(Given information)

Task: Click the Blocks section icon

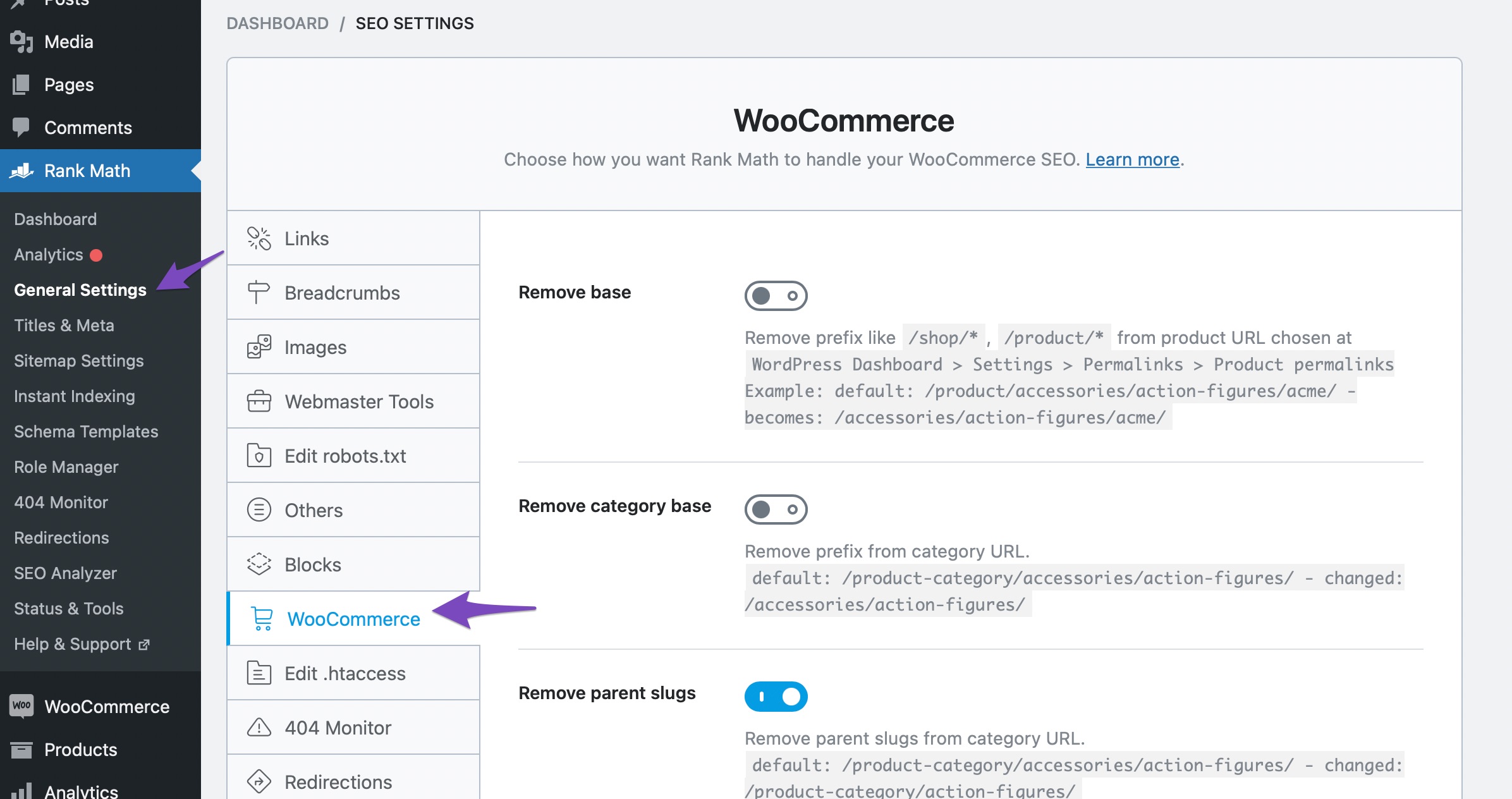Action: [259, 563]
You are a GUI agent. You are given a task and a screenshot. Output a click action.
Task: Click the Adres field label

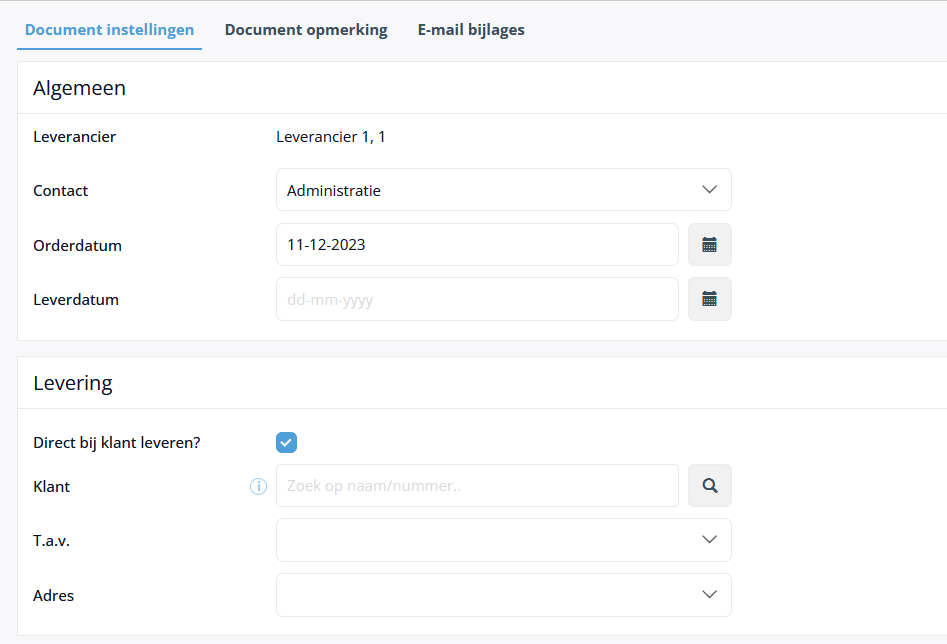click(x=53, y=596)
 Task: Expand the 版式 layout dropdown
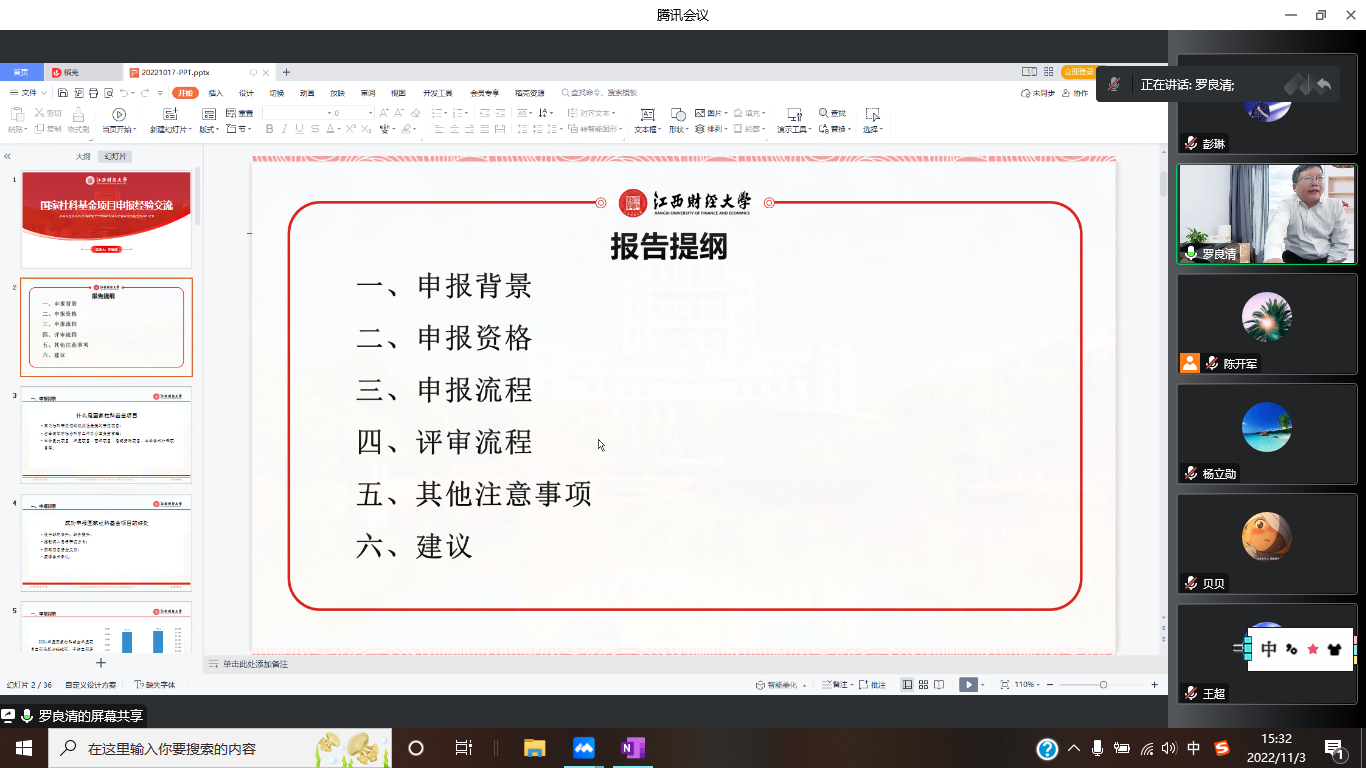coord(209,129)
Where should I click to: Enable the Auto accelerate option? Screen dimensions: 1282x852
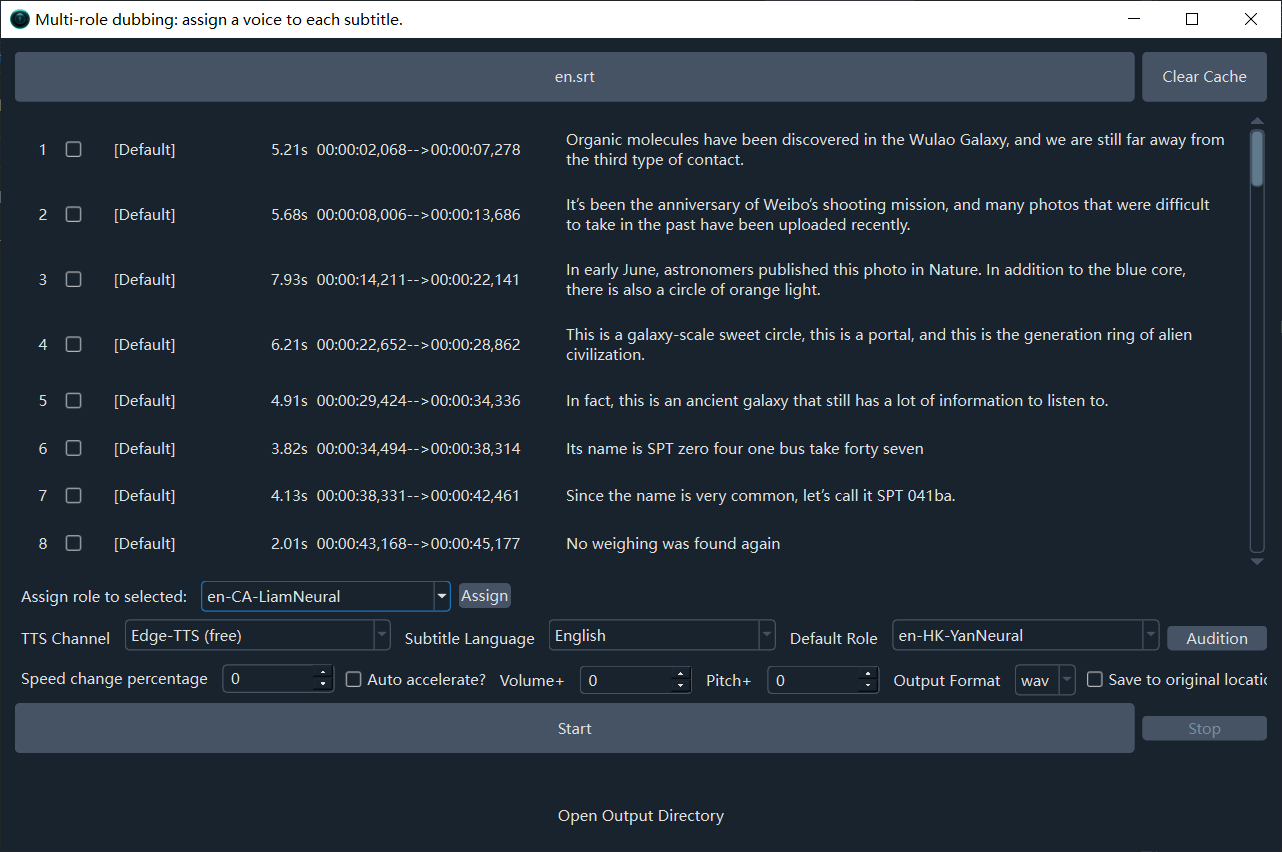353,680
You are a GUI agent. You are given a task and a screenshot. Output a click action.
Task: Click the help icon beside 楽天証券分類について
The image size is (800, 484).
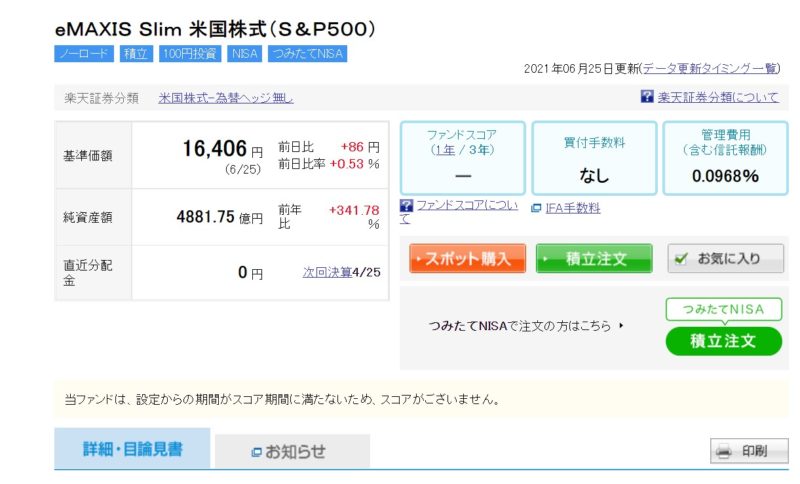point(647,97)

(End Given information)

## Work order
Retype every record above exactly as written, but leave out the pictures.

## Response to this task
Task: Click the Blocks section icon

Action: [259, 563]
You are a GUI agent. You are given a task and a screenshot. Output a click action.
Task: Click the Adres field label

click(x=53, y=596)
 Task: Expand the 版式 layout dropdown
coord(209,129)
Where should I click to: Enable the Auto accelerate option? Screen dimensions: 1282x852
353,680
You are a GUI agent. You are given a task and a screenshot. Output a click action.
Task: Click the help icon beside 楽天証券分類について
The image size is (800, 484).
point(647,97)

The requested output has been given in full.